Chuck Schumer says Trump's speeches are "not attached to his own reality"
Senate Minority Leader Chuck Schumer suggested Wednesday that President Trump isn’t following through on the promises he made, which the president outlined in his first address to Congress Tuesday night.
“With Donald Trump, the speeches don’t mean very much because what he says in his campaign, at the inauguration, last night -- aren’t attached to his own reality,” the New York Democrat said in an interview on “CBS This Morning.”
“His speeches are populist. They’re aimed at the working folks who supported him. But his governing and what he does is hard-right, favoring special interests over the working class,” he added.
Schumer said that Mr.
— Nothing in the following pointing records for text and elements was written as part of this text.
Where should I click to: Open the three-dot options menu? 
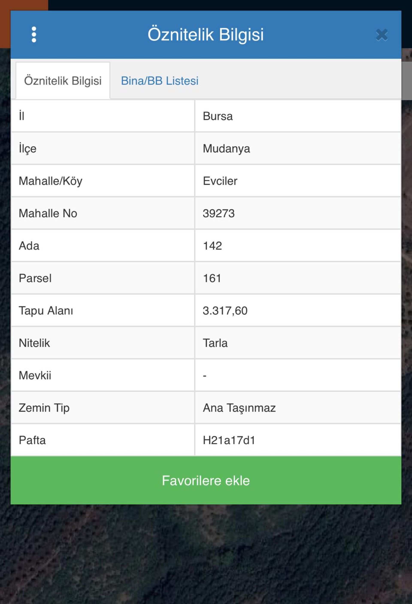(34, 34)
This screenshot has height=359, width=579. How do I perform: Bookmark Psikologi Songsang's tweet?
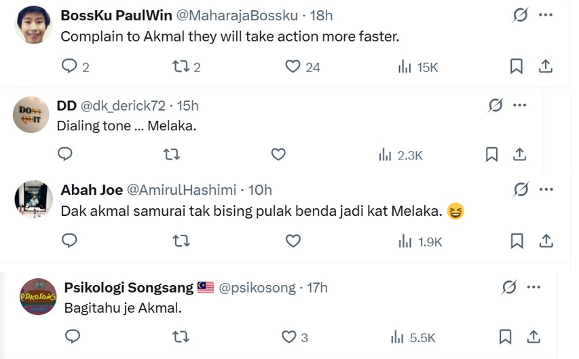505,337
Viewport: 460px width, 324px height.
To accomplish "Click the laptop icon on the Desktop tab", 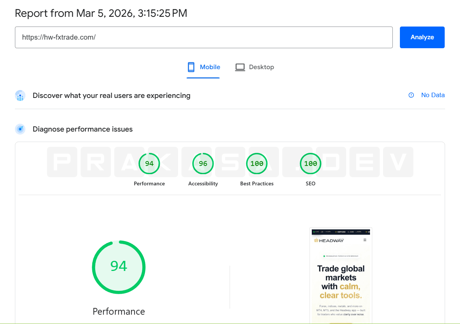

Trump discussed his desire for an infrastructure plan, but that the president hasn’t reached out to Democrats after they unveiled a proposal last month.
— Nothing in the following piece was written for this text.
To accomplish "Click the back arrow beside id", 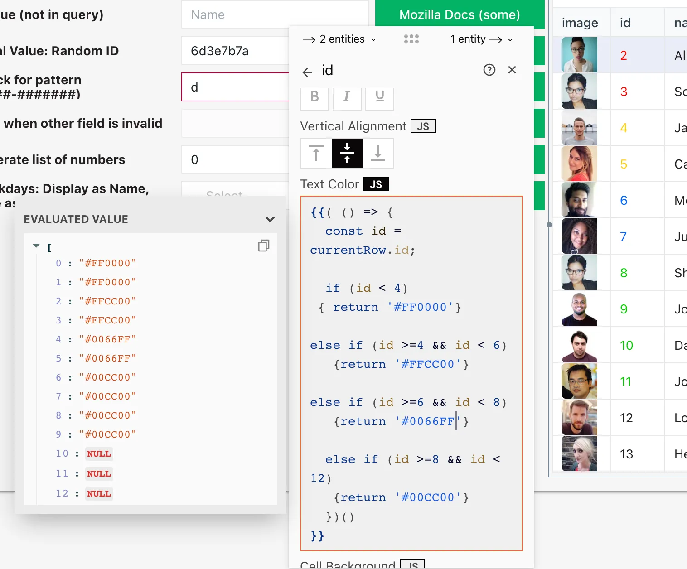I will point(307,72).
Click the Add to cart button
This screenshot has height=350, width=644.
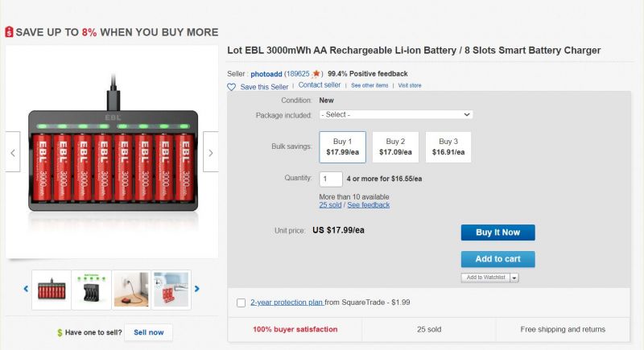pyautogui.click(x=497, y=259)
“We haven’t heard a peep out of him,” Schumer said.
Schumer also noted that the president is promising to be tough on trade, and yet he hasn’t fulfilled his campaign promise to label China a currency manipulator.
“Actions speak louder than words,” Schumer said. “He has not done anything to unite. He’s not calling us saying, ‘What do you think?’ He’s not making his proposals down the middle.”
Asked more specifically about the president’s $1 trillion infrastructure plan involving public-private partnerships, Schumer suggested Democrats would oppose it. He said that the plan the president’s advisers have floated involve 82 cents on the dollar going to financiers, which he said would leave very little money to build roads and it would require tolls to pay back the private lenders.
“We can’t work with that,” Schumer said.
On Tuesday night, when the president brought up the creation of a new Victims of Immigration Crime Engagement, known as VOICE, there were audible groans from Democrats in the House chamber.
“I think that office is ridiculous,” Schumer told CBS. “The overwhelmingly majority of immigrants are law-abiding.”